I'm developing a real-time mobile app by setting up a TCP connection between the app and server backend. Each user can send messages to all other users.
(I'm making the TCP server in Python with Twisted, am creating my own 'protocol' for communication between the app/backend and hosting it on Amazon Web Services.)
Currently I'm trying to make the backend scalable (and reliable). As far as I can tell, the system could cope with more users by upgrading to a bigger server (which could become rather limiting), or by adding new servers in a cluster configuration - i.e. having several servers sitting behind a load balancer, probably with 1 database they all access.
I have sketched out the rough architecture of this:
However what if the Red user sends a message to all other connected users? Red's server has a TCP connection with Red, but not with Green.
I can think of a one way to deal with this problem:
Each server could have an open TCP (or SSL) connection with each other server. When one server wants to send a message to all users it simply passes this along it's connection to the other servers. A record could be kept in the database of which servers are online (and their IP address), and one of the servers could be a boss - i.e. decides if others are up and running, if not it could remove them from the database (if a server was up and lost it's connection to the boss it could check the database and see if it had been removed, and restart if it had - else it could assume the boss was down.)
Clearly this needs refinement but shows the general principle.
Alternatively I'm not sure if this is possible (- definitely seems like wishful thinking on my part):
Perhaps users could just connect to a box or router, and all servers could message all users through it?
If you know how to cluster TCP servers effectively, or a design pattern that provides a solution, or have any comments at all, then I would be very grateful. Thank you :-)
You need to decide (or if you already did this - to share these decisions with us) reliability requirements for your system: should all messages be sent to all users in any case (e.g. one or more servers crashed), can you tolerate sending the same message twice to the same user on server crash?
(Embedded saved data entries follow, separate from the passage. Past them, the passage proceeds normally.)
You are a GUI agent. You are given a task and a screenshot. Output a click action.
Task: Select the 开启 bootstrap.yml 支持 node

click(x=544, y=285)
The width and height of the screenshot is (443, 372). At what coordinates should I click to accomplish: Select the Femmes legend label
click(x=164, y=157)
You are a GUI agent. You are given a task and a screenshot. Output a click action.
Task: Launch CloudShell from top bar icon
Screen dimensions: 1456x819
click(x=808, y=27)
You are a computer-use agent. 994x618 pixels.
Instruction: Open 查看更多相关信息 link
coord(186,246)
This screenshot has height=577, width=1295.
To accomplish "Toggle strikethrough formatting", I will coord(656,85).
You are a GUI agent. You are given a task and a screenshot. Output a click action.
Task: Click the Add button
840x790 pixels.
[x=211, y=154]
Your system complexity depends directly on these decisions.
The simplest version is when a message is not delivered to all users on server crash. All your servers keep TCP connection to each other. One of them receives a message from a user and sends it to all other connected users (to this server) and to all other connected servers. Other servers send this message to all their users. To scale the system you just run additional server which connects to all existing servers.
Have a look how it is handled with IRC servers. They essentially can do this already. Everbody can send to everybody else, on all servers. Or just to single users, also on another server. And to groups, called "channels". It works best by routing amongst the servers.
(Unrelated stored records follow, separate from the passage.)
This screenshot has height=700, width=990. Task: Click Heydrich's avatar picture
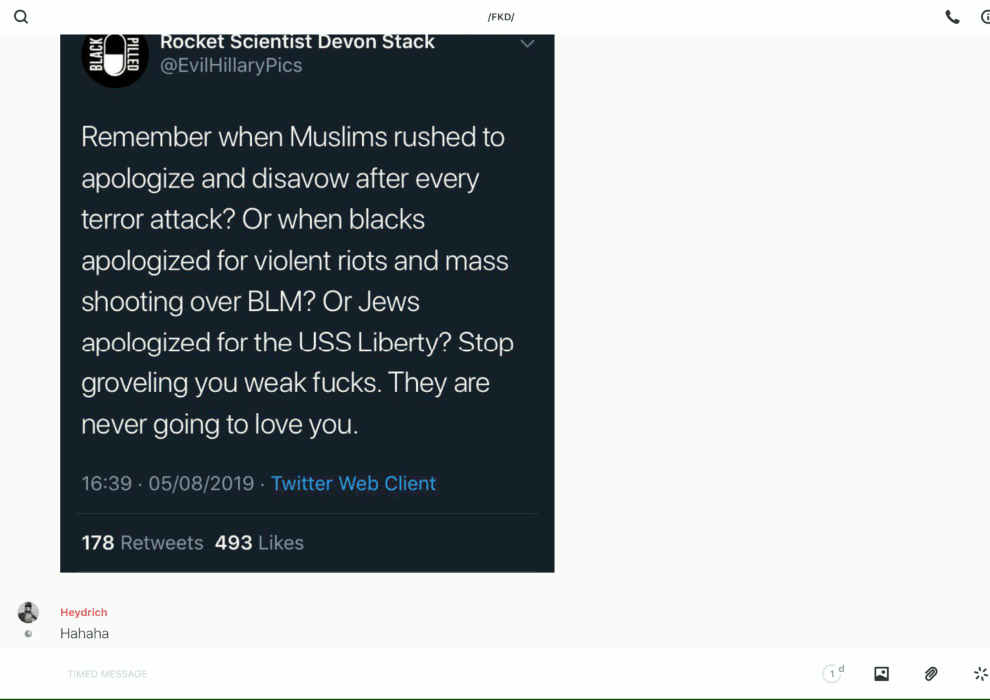28,612
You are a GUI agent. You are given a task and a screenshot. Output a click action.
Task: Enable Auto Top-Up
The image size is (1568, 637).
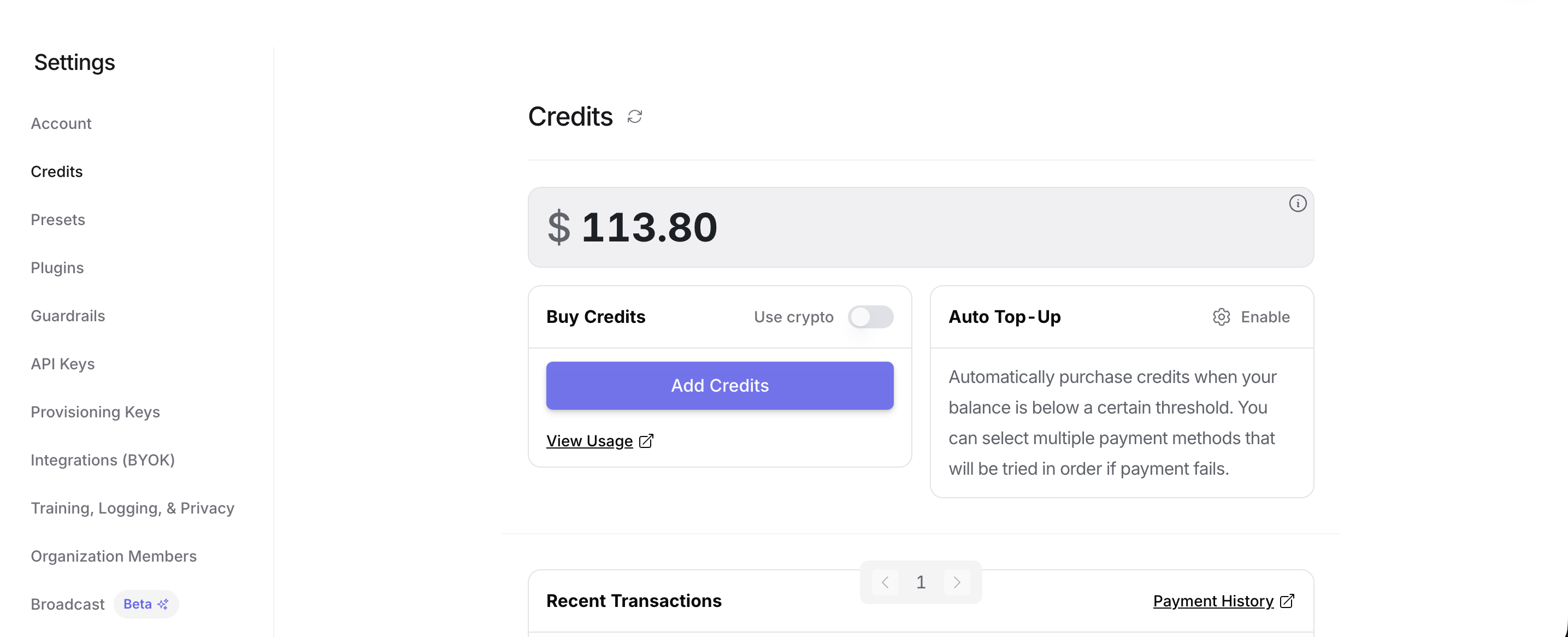1265,317
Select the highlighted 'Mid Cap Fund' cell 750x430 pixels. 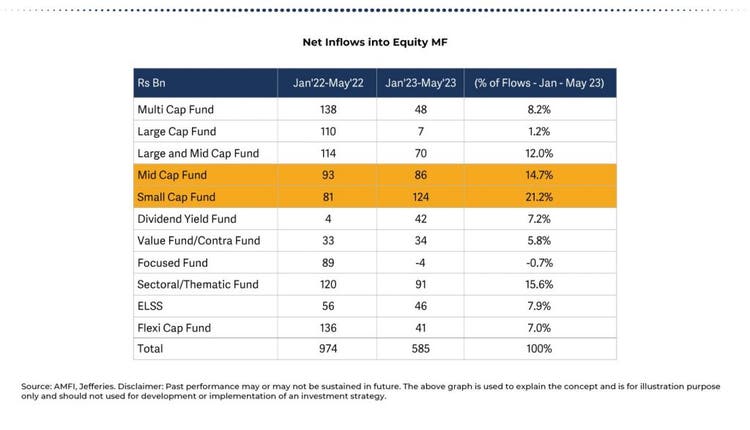tap(170, 175)

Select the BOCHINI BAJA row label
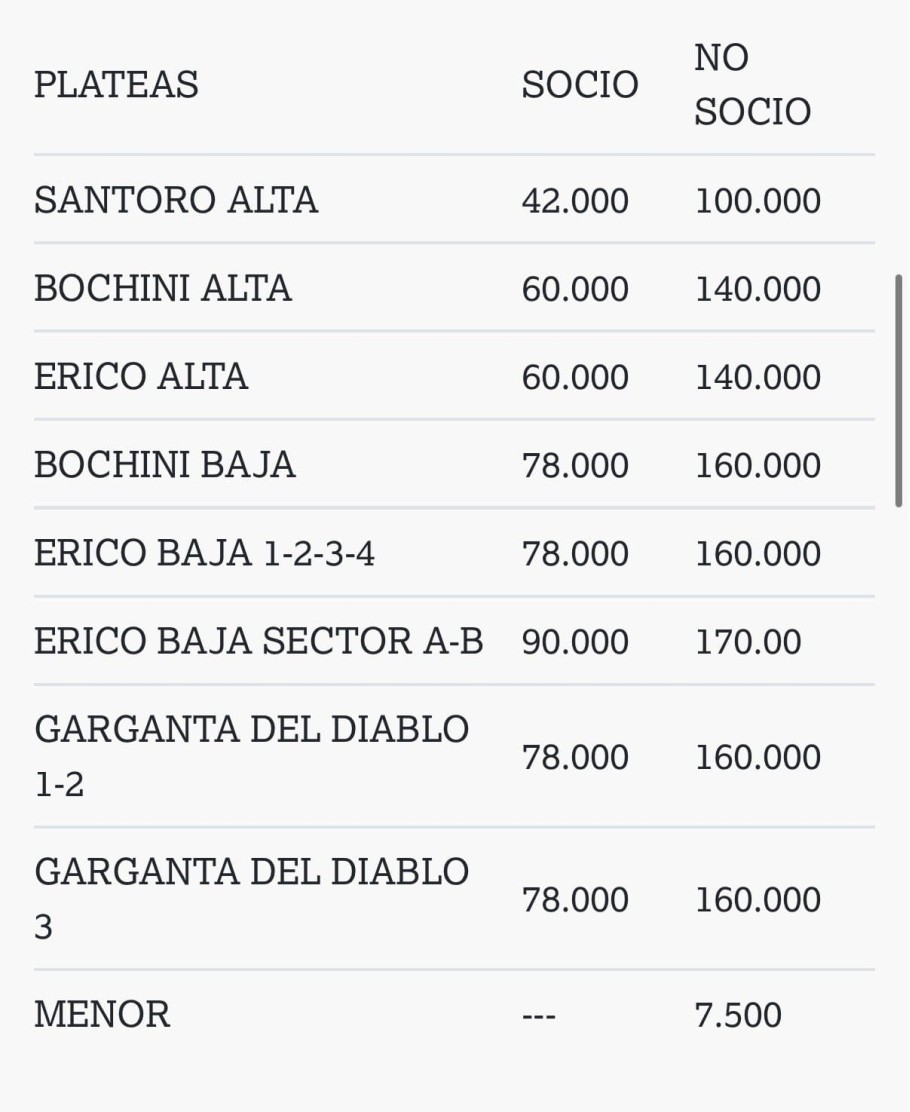pos(165,465)
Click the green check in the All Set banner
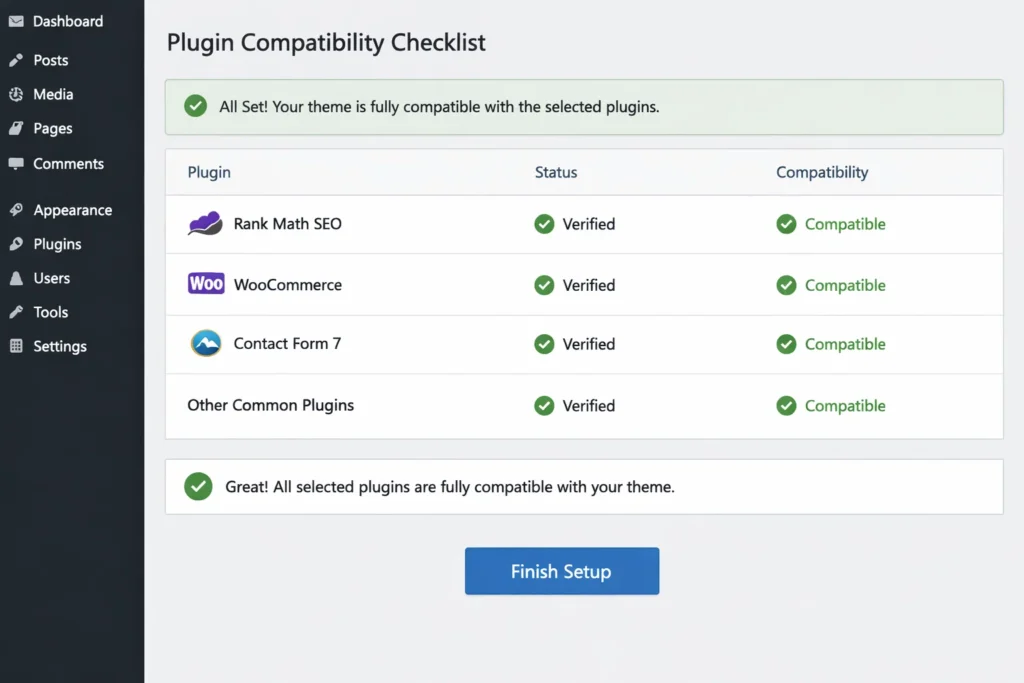The height and width of the screenshot is (683, 1024). coord(195,106)
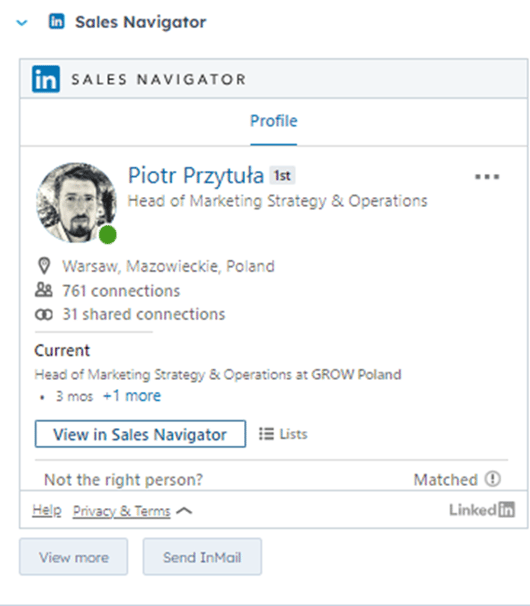Viewport: 530px width, 606px height.
Task: Collapse the Sales Navigator section chevron
Action: point(22,23)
It's not that hard, if you can make sure the servers know each other and can talk to each other.
On a side note: At 9/11, the most reliable internet news source was the IRC network. All the www sites were down because of bandwidth; it took them ages to even get a plain-text web page back up. During this time, IRC networks were able to provide near real-time, moderated news channels across the atlantic. You maybe could no longer log into a server on the other side, but at least the servers were able to keep up a server-to-server connection across.
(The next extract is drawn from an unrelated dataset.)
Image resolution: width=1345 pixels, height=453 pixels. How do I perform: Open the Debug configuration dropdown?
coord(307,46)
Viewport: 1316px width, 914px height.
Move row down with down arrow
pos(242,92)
An obvious choice is to use the DB as a clearinghouse for messages. You have to store incoming messages somewhere anyway, lest they be lost if a server suddenly crashes. Put incoming messages into the central database and have notification processes on the TCP servers grab the messages and send them to the correct users.
TCP server cannot be clustered, the snapshot you put here is a classic HTTP server example.
Since the device will send TCP connection to server, say, pure socket, there will be noway of establishing a load-balancing server.